We must, therefore, not misunderstand the Transfiguration as a demonstration that the Second Person of the Trinity is merely temporarily pretending to be a human being, Jesus of Nazareth. The comfort we derive from this event must not be based on the notion that when Jesus suffers and dies on the Cross, he does not really die, but only appears to. No: the Transfiguration is precisely a repudiation of this heresy that we call Docetism. It is also a repudiation of a tempting view of the Christian life associated with this and other similarly dualistic heresies. In all three Synoptic Gospels, Peter is recalled as having said to Jesus, “It is well that we are here; let us make three booths”, the implication being that they should stay there, on the mountain, and at least Moses, Elijah, and Jesus ought to have shelter. But this God is not to remain on the mountain top, far from the troubles of the world: this God has gone already to the hill-country and will go now into the city, to be mocked and tried, tortured and murdered. In the same way, we are not to stay on the mountain, above the fray—good though it surely is to be there—but to follow our Lord wherever he may go, which is everywhere on earth, even to its hells.

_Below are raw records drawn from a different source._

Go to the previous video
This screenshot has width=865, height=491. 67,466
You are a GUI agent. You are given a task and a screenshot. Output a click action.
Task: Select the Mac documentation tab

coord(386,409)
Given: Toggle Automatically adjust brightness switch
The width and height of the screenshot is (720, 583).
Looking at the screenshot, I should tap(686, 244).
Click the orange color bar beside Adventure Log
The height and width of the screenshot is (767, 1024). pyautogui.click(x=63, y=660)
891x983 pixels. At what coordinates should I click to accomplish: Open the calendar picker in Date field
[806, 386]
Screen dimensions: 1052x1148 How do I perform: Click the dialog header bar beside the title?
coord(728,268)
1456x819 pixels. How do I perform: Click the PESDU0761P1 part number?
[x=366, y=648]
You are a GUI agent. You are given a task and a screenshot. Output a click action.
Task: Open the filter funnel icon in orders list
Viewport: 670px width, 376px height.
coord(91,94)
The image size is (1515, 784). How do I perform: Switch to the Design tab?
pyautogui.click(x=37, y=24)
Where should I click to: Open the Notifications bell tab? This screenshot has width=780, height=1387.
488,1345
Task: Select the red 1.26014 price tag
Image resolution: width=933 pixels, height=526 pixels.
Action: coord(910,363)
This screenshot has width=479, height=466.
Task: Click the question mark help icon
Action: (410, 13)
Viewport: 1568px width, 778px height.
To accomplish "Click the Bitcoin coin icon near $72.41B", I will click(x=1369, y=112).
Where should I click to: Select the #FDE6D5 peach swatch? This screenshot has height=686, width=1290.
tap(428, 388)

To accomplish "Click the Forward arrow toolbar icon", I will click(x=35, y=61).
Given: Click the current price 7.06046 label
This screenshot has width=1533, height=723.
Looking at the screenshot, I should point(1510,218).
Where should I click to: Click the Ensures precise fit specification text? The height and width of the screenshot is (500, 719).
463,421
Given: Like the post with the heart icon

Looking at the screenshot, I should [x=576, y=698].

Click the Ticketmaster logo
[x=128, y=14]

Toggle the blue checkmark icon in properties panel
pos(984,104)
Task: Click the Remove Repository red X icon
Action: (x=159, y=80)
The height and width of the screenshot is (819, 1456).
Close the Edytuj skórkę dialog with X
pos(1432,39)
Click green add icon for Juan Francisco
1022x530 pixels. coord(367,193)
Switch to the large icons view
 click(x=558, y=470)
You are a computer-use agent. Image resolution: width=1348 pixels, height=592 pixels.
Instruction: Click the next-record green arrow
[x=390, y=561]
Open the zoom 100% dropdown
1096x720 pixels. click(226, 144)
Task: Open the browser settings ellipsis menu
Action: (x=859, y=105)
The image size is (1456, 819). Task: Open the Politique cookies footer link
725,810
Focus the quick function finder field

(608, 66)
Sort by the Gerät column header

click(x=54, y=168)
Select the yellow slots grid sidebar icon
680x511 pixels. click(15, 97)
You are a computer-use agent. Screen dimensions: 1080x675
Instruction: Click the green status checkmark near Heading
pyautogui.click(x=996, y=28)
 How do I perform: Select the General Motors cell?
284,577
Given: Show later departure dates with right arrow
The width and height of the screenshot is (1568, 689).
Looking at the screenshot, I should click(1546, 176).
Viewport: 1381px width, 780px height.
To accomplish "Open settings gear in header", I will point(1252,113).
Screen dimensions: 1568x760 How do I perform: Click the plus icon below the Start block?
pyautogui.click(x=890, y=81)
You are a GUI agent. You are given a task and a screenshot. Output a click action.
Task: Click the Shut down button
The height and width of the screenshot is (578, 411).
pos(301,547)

Christian theology is like Christian discipleship, because that’s what it is.
Knowing God is not like knowing other objects, because God is not an object.
Talking about God is not like talking about other objects, for the same reason, but also because the goal of theological speech is not merely unilateral declaration, in which an active human subject makes assertions about a passive divine object. Christian knowledge is, in this sense, decidedly not power, if power is power over something or someone else. Rather, it is a response to the Word God utters, even from creation.
Finally, to know and respond to God is to live. The voice from above the mountain says “This is my Son”, but also “Listen to him”: revelation entails commission. To see God—in the transformation of dull flesh into dazzling light, or in the pillar of cloud that envelops us, or in bread and wine made holy for us—(to see God) is to see a lamp shining in a dark place until the day dawns and the morning star rises in our hearts. Lamps are not just for staring at in silent adoration or just for propositional predication; lamps are first and foremost for following, as they light our path. The Transfiguration of the Lord is therefore not merely for our intellectual benefit—now we know what it means semantically to say that Jesus is the Christ—but for our own metamorphosis into the very likeness of this Jesus.
Thus, whether we think we are learned or ignorant, loquacious or economical, to know and respond to God is to be transformed and, in so being, to transform the world. Quixotic, to be sure: and yet, no less than the very meaning of our confession that Jesus is the Christ of God.